One of the managers at the Grand Aleutian, Brian, had written us an email as he had heard about the group traveling to Dutch Harbor and had read Kens website ( . He was very excited about our arrival and offered any help that he could give. The crew of Grey Pearl went to the Sunday Buffet and met Brian, who offered to take us on a tour of part of the island in the afternoon. So we piled into our rental cars and followed him to a dirt road that let up to the mountaintop, where there was a lookout from World War II. Dutch Harbor, other than Hawaii, was the only US soil bombed by the Japanese. Believe it or not, it was SPECTACULAR WEATHER!! It is fairly uncommon to have clear blue skies and high sixties weather here, but we had it for our hike, which took 45 minutes and culminated at the top of the mountain with 360 degree views of the harbors. It is a completely different place in nice weather.

A few days ago Carol, Carol and Tina Jones were on the dock with us and started a conversation with a local fisherman originally from Iceland named Captain Krisjan. As always, they are trying to charm anyone they can talk to into some fresh fish and they KNEW that Black Cod, one of the favorites, was being caught here. Just as I would have predicted, Captain Krisjan showed up the very next day with 30 LBS OF FRESH BLACK COD, ALREADY CLEANED!!!! We only needed Wayne (see picture) to fillet them for a sumptuous dinner that very night.

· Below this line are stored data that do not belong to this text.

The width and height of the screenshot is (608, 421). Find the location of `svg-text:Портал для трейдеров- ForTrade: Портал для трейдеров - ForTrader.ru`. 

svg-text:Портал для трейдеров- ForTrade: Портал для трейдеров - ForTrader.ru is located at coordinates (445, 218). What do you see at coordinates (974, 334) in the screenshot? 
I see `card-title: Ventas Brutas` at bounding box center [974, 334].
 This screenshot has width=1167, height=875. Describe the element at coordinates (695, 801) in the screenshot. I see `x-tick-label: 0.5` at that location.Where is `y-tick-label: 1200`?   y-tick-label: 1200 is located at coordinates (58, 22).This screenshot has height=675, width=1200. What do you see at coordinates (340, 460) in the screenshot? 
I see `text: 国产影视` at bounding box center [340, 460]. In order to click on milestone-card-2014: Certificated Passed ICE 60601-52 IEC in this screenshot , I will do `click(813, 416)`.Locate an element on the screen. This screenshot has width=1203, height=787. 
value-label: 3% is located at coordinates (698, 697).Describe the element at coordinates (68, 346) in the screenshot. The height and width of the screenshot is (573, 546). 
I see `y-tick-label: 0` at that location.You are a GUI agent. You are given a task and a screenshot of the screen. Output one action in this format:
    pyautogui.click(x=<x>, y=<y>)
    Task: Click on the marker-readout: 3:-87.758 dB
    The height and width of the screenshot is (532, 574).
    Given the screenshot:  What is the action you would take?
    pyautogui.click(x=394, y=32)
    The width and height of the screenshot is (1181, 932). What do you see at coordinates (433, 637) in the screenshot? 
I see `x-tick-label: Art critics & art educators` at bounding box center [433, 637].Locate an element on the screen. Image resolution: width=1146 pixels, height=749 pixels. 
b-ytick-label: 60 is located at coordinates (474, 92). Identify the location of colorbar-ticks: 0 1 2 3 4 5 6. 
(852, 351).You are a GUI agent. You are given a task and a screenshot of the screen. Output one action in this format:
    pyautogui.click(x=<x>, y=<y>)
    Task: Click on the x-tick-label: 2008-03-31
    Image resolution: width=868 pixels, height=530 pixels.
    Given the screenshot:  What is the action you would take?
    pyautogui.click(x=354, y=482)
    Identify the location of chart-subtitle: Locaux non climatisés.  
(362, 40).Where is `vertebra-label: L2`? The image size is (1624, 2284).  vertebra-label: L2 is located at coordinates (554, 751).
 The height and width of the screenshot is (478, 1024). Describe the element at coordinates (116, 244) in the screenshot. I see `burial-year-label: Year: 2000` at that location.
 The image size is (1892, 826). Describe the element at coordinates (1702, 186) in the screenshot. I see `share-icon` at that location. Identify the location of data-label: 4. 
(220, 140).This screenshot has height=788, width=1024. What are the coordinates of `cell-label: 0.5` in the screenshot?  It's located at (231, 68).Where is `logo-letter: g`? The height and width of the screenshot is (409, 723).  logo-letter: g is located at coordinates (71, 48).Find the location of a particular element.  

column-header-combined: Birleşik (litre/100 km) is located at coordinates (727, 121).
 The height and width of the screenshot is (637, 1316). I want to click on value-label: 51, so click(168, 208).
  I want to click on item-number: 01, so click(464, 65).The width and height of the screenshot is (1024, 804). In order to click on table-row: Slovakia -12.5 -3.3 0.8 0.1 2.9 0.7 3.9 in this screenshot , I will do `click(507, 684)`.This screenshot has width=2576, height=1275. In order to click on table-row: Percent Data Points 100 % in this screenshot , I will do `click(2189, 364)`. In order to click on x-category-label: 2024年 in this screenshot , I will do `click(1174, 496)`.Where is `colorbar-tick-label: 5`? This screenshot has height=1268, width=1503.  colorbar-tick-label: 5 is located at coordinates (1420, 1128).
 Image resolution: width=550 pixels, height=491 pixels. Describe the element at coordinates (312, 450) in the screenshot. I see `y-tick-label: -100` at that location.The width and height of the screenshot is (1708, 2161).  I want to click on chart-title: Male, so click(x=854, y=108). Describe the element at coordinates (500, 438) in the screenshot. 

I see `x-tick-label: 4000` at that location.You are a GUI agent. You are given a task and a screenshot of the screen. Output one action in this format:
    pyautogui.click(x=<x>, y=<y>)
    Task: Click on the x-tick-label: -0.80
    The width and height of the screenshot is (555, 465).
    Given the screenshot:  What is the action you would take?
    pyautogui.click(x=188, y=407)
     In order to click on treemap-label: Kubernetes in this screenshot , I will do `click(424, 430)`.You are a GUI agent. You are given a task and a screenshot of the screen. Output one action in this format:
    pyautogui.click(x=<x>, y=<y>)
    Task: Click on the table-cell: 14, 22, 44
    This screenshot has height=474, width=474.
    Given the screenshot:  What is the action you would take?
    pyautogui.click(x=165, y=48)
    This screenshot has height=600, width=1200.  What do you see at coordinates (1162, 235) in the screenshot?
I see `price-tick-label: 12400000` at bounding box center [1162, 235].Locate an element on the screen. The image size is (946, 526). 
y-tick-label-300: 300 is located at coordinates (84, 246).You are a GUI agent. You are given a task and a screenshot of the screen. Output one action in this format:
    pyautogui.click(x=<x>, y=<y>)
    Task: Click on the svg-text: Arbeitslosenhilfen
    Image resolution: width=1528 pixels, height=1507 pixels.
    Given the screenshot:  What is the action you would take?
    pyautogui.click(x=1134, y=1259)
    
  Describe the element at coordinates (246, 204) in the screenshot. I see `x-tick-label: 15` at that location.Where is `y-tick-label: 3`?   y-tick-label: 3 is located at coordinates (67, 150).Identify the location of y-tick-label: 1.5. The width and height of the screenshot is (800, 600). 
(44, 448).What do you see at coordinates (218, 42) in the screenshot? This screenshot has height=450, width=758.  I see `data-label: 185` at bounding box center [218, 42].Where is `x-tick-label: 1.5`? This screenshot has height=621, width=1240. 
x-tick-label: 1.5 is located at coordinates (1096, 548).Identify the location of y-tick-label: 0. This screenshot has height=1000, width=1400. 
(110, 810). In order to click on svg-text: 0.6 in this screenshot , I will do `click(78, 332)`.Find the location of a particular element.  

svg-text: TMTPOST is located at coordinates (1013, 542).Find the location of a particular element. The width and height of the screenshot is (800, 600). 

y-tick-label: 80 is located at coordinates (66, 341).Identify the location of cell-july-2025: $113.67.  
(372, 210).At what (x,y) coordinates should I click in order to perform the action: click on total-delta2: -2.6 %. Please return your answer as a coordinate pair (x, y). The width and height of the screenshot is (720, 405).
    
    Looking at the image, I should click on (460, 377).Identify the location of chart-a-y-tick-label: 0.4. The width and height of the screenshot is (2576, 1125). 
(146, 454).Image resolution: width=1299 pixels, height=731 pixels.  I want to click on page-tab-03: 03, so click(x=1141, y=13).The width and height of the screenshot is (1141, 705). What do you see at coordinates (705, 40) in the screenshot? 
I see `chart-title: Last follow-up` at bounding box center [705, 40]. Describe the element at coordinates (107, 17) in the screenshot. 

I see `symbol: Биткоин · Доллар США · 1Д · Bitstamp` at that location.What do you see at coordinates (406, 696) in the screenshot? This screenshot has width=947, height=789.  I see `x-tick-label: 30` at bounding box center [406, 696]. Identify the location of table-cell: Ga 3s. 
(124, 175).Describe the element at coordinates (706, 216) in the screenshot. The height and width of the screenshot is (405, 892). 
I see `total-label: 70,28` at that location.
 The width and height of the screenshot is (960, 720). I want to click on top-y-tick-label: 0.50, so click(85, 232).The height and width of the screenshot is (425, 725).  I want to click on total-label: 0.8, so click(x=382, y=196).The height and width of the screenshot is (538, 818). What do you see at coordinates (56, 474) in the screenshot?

Wayne , after filleting them, tossed the skins into the water, which sparked frenzy among the local eagle population. They started dive bombing the water, grabbing the carcasses and even attacking each other to steal the food. They are amazing to watch (see picture) and are the ultimate flying predator.

We have 8 more days here and plan on finishing up our electronics repairs, getting fuel and getting a few more projects done. It is really nice to have Wayne and Carol here. Our watch shifts will be shorter making the trip a lot more fun. They are both seasoned boaters, good friends, easy to have around and Wayne is a very good mechanic, which is a nice bonus.

I think Wednesday night is Buffet Night again at the Grand Aleutian Hotel. We have reservations for 10 and it seems to be, once again, the highlight of the stay here. Oh…I forgot to mention 4th of July. They do have fireworks here but since it does not get dark until about 12:30am, we are planning to stay up late to watch them.